More broadly, our results add to the discussion on whether frailty and comorbidity should be applied in clinical ACS practice. Although instruments for calculating risks such as GRACE are crucial, the clinical ACS course of elderly patients is also dependent on numerous other factors. As noted by O’Neill and Forman [15], the cardiovascular care of older persons should shift to address frailty and social vulnerability with functional capacity, instead of just the traditional hemodynamic and biomarker risk scores. So too, Won et al. [16] articulated the importance of social support as a psychosocial factor in dealing with frailty and cardiovascular outcomes, highlighting the complex nature of risk in older patients.

In clinical practice, the inclusion of frailty and comorbidity assessments may alter treatment choices. Klein at al. [17], demonstrated how prognostic models designed for the elderly and high-risk patients aid in the decision-making process for invasive versus conservative treatment, particularly in cardiogenic shock advanced stages. Unlike our study, Klein at al. [17] work focuses on treatment suggestions. They did, however, frame frailty and comorbidity as predictors of mortality and strong enough that they could be used to identify patients who may not be appropriate for aggressive treatment and should instead receive supportive or palliative care.

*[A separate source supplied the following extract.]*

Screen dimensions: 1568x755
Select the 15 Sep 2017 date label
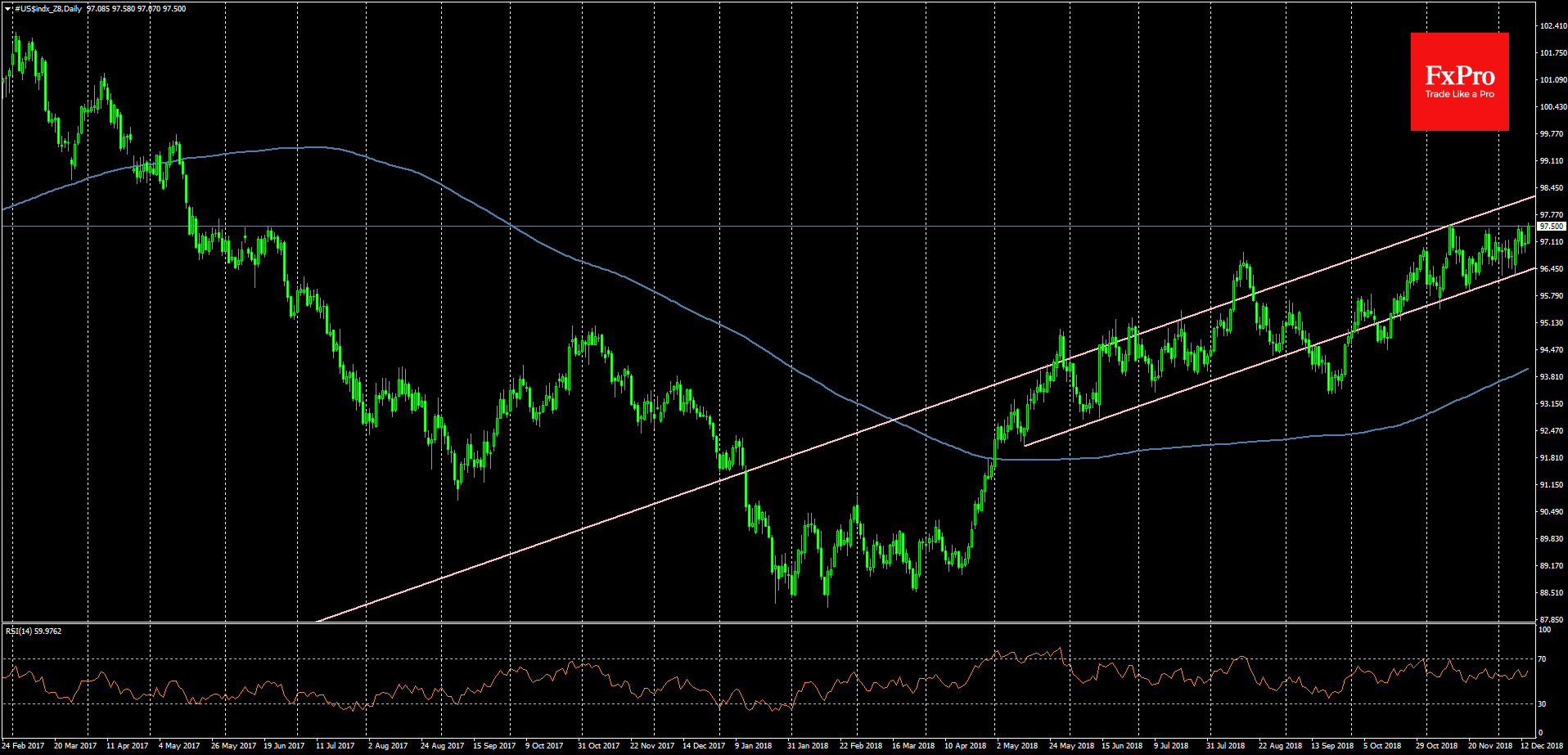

The study also demonstrates the increasing necessity for additional research. Prospective multicenter studies are necessary to confirm the incremental prognostic significance of CIRS-G and CFS in conjunction with GRACE. In addition, the creation of comprehensive geriatric risk models, including the use of machine learning as proposed by Stamate et al., could improve short-term mortality prediction and tailored response formulation, refining the geriatric risk models. Such approaches would alleviate the increasing global burden of elderly patients with ACS and address the gap identified by Richter et al. on the routine use of frailty assessments by cardiologists.

Limitations

This study has several limitations. First, its single-center and retrospective design may introduce selection and information biases. Second, the relatively small sample size and the limited number of mortality events constrain the robustness of multivariable analyses and reduce statistical power. Finally, potential variability in retrospective frailty assessment could affect measurement consistency. Collectively, these factors may restrict the generalizability of our results and underscore the need for larger, multicenter prospective studies.

5. Conclusions

In this study of elderly ACS patients, the GRACE score was confirmed as the strongest independent predictor of one-month mortality, while both CIRS-G and CFS were also significantly associated with adverse outcomes and provided clinically meaningful prognostic value. The combination of comorbidity and frailty scores further enhanced discrimination, suggesting that integrating these geriatric measures with traditional risk models may improve risk stratification and individualized management in this vulnerable population.